Supplied passage:
---

All Products
Search
Document Center

DataWorks:Process data

Last Updated:Mar 26, 2026

This tutorial walks you through processing synchronized data in StarRocks using DataWorks to generate user profile data. You process data from two source tables — ods_user_info_d_starrocks (basic user information) and ods_raw_log_d_starrocks (website access logs) — through three pipeline stages to produce a final user profile table.

By the end of this tutorial, you will know how to:

  • Design a multi-layer data processing pipeline in DataWorks

  • Register a user-defined function (UDF) that converts IP addresses to regions

  • Configure StarRocks nodes with SQL for each processing stage

  • Run and validate the pipeline in the development environment

  • Deploy the workflow to production and backfill data

Prerequisites

Before you begin, ensure that you have:

  • Completed Synchronize data — this step creates the source tables in StarRocks and configures the workflow

  • A DataWorks workspace with a StarRocks computing resource

  • A serverless resource group purchased and associated with the workspace

  • An Object Storage Service (OSS) bucket in the same region as the workspace (required in Step 2 for the UDF JAR file)

Step 1: Design the data processing pipeline

The synchronized data sits in operation data store (ODS) tables. To generate user profile data, you process it through three warehouse layers:

  • DWD (data warehouse detail layer): Cleans and enriches raw log data — splits delimited fields, parses HTTP request components, and maps IP addresses to regions.

  • DWS (data warehouse summary layer): Joins the enriched log data with basic user information to build a wide table.

  • ADS (application data store): Aggregates the wide table by user to produce the final user profile.

Each layer is implemented as a StarRocks node in DataWorks.

Create the three nodes:

  1. Log on to the DataWorks console and go to Data Studio. In Workspace Directories, open your workflow.

  2. From the Database section of the configuration tab, drag StarRocks onto the canvas. In the Create Node dialog, enter the node name. Repeat this for all three nodes:

    Node type Node name What it does
    StarRocks dwd_log_info_di_starrocks Splits raw log fields in ods_raw_log_d_starrocks using a UDF and regular expressions, then writes the parsed data to dwd_log_info_di_starrocks
    StarRocks dws_user_info_all_di_starrocks Joins dwd_log_info_di_starrocks with ods_user_info_d_starrocks and writes the merged result to dws_user_info_all_di_starrocks
    StarRocks ads_user_info_1d_starrocks Aggregates dws_user_info_all_di_starrocks by user to produce the final profile in ads_user_info_1d_starrocks
  3. Draw lines between the nodes to set their upstream dependencies, as shown below.

---

Exercise set:
a - According to the DataWorks tutorial, which warehouse layer joins the enriched log data with basic user information to build a wide table?
b - Reproduce the part of the DataWorks tutorial between "The synchronized data" and "final user profile.", inclusive.

Given material:
---

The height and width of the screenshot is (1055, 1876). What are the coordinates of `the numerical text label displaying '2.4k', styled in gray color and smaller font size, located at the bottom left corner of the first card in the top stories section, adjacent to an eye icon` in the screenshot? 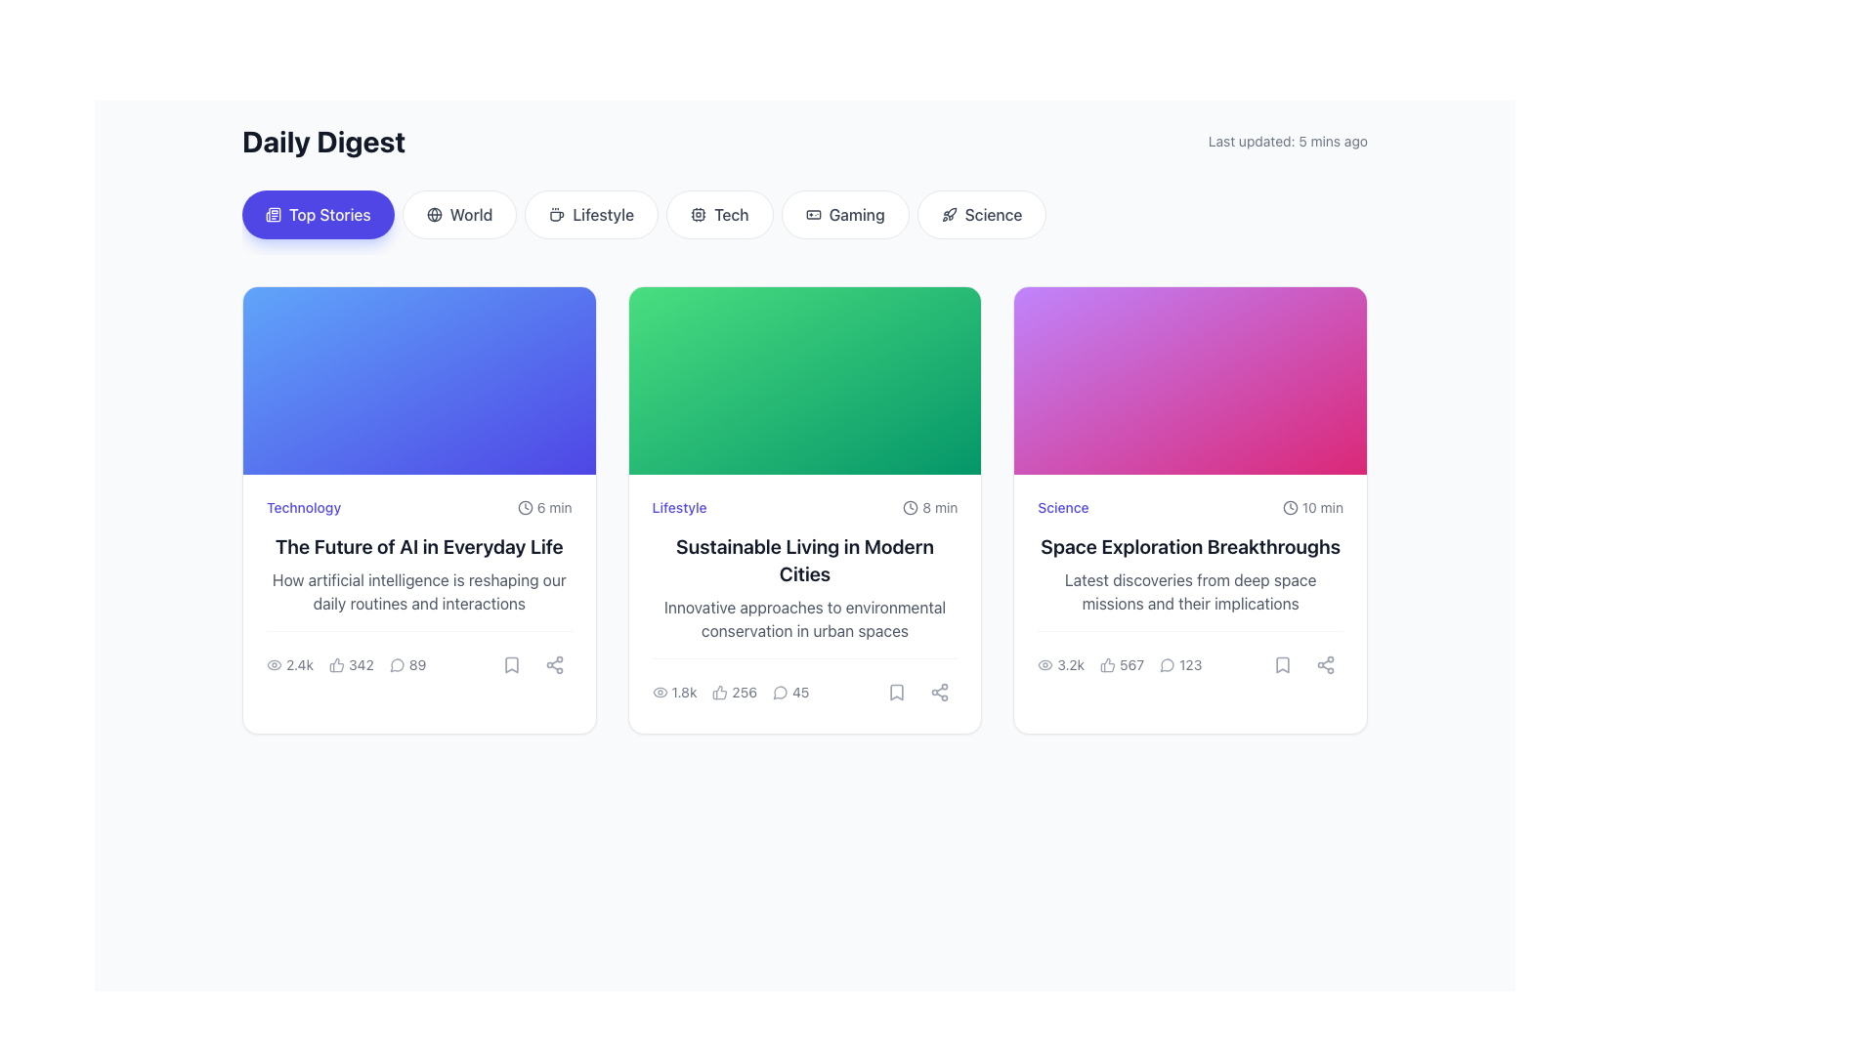 It's located at (299, 664).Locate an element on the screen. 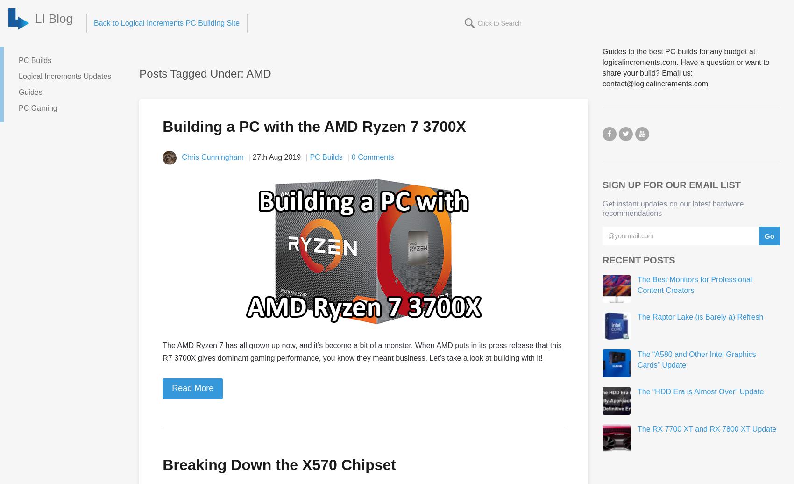 The width and height of the screenshot is (794, 484). 'Get instant updates on our latest hardware recommendations' is located at coordinates (672, 208).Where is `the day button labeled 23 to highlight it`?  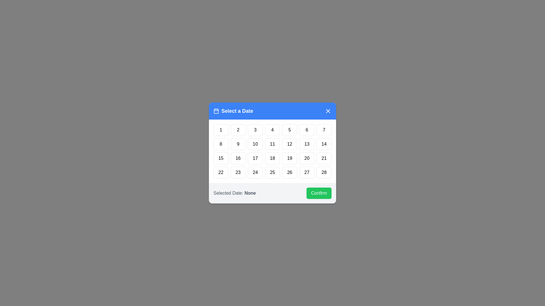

---

Expected answers:
a - The DWS (data warehouse summary) layer.

b -
The synchronized data sits in operation data store (ODS) tables. To generate user profile data, you process it through three warehouse layers:

  • DWD (data warehouse detail layer): Cleans and enriches raw log data — splits delimited fields, parses HTTP request components, and maps IP addresses to regions.

  • DWS (data warehouse summary layer): Joins the enriched log data with basic user information to build a wide table.

  • ADS (application data store): Aggregates the wide table by user to produce the final user profile.